Generally, adjacent straight track sections, such as sections 34 and 36 shown in FIG. 3, are straight extruded aluminum track sections. They are extruded with L-shaped fixing features 38 extending along the length of sections 34 and 36.
Preferably, fixing elements 8 are straight—and thus do not follow the curve of piece 7 or section 10. The reasons for this preferred configuration are twofold. First, the fixing elements 8 are generally attached to the ceiling by brackets 40 that are configured to attach most effectively to straight fixing elements. One of the problems with prior art curves is that they L-shaped fixing features on their tops are curved. This is the case because when straight extruded sections are bent, the fixing features are also bent.

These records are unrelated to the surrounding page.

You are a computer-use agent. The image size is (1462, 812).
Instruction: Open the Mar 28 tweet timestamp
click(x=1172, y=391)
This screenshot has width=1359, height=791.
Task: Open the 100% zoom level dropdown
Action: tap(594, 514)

When prior art curved sections are fixed to the ceiling, brackets configured to grip straight fixing features are used on the curved ones, and the grip is weaker. In the present invention, because the section 10 is made from a plurality of pieces, the fixing elements 8 are attached after being made separately and can be made straight, resulting in a more effective grip by brackets configured to grip straight fixing features.
Second, the elements 8 are preferably configured to line up with features 38 on adjacent sections 34, 26, so as to create one long fixing feature. The brackets 40 are preferably positioned so as to simultaneously grip both elements 8 and features 38. Thus, the sections 34 and 10 are both fixed to the ceiling by one bracket positioned at the junction of the two sections. The same is true for sections 36 and 10. The brackets thus serve a dual purpose. Not only do they fix the track to the ceiling, join curved section 10 to adjacent sections 34 and 36.

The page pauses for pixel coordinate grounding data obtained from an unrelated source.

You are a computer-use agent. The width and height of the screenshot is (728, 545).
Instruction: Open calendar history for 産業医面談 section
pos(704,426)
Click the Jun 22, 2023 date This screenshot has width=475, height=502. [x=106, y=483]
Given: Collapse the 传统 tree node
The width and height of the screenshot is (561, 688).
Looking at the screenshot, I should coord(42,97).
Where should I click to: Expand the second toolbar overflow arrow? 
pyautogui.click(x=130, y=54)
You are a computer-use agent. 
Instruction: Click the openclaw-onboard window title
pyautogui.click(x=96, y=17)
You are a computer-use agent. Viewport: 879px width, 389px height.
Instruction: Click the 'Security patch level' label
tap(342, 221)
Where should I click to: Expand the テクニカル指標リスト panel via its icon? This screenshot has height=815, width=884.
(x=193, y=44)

Brackets 40 are preferably configured so as to have attachment features that mate with the L-shape of elements 8. The brackets 40 are configured so that when screws 44 are screwed into holes 42 in brackets 40, and tightened, the attachment features are held in mated position with the L-shape of elements 8. The attachment features are positioned beneath the horizontal portion of the L-shape, and are held in place by the screws 44. Hardware (not shown) extends from apertures 46 in brackets 40 to fix the brackets 40 to the ceiling. The section 10 is thus fixed (via elements 8, brackets 40 and hardware), to the ceiling.

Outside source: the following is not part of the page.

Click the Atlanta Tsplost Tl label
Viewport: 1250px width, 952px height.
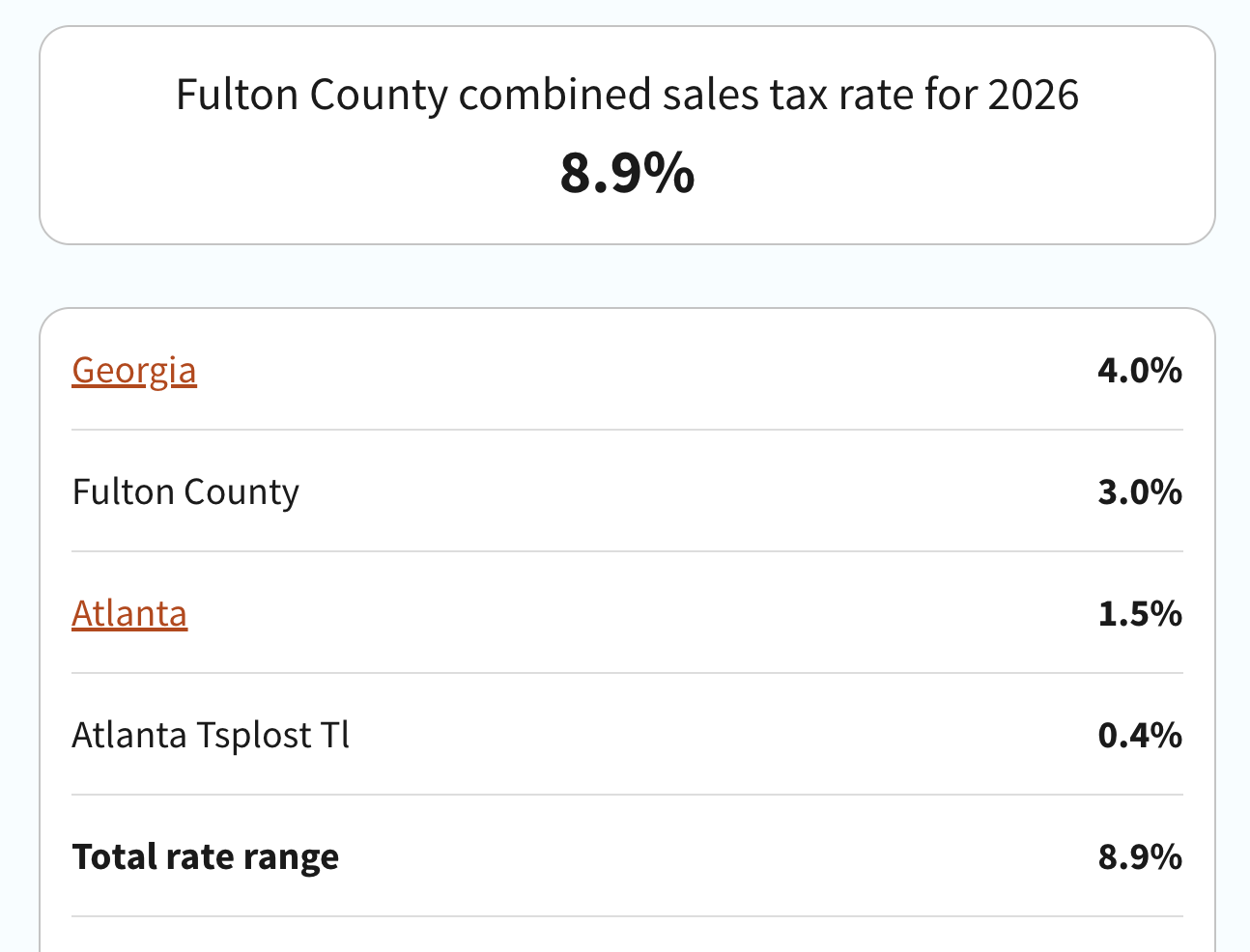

While the foregoing embodiments of the present invention have been set forth in considerable detail, it will be apparent to those skilled in the art that various modifications can be made to the invention without departing from the scope of the attached claims. Some of these variations are discussed above and others will be apparent to those skilled in the art. The section 10, which preferably comprises piece 7 fixed to pieces 15 and 16, may take a different form. Less preferably, the section 10 may comprise only two pieces rather than three. Thus, for example, there may be only one carriage-supporting piece instead of two. Alternatively, there may be two carriage supporting pieces formed so that no separate connecting piece is required. Thus, less preferably, section 10 may comprise two or more pieces. As another example, section 10, and pieces 7, 15 and 16, may traverse and angle other than 90 degrees, such as, for example, about 45 degrees or about 60 degrees.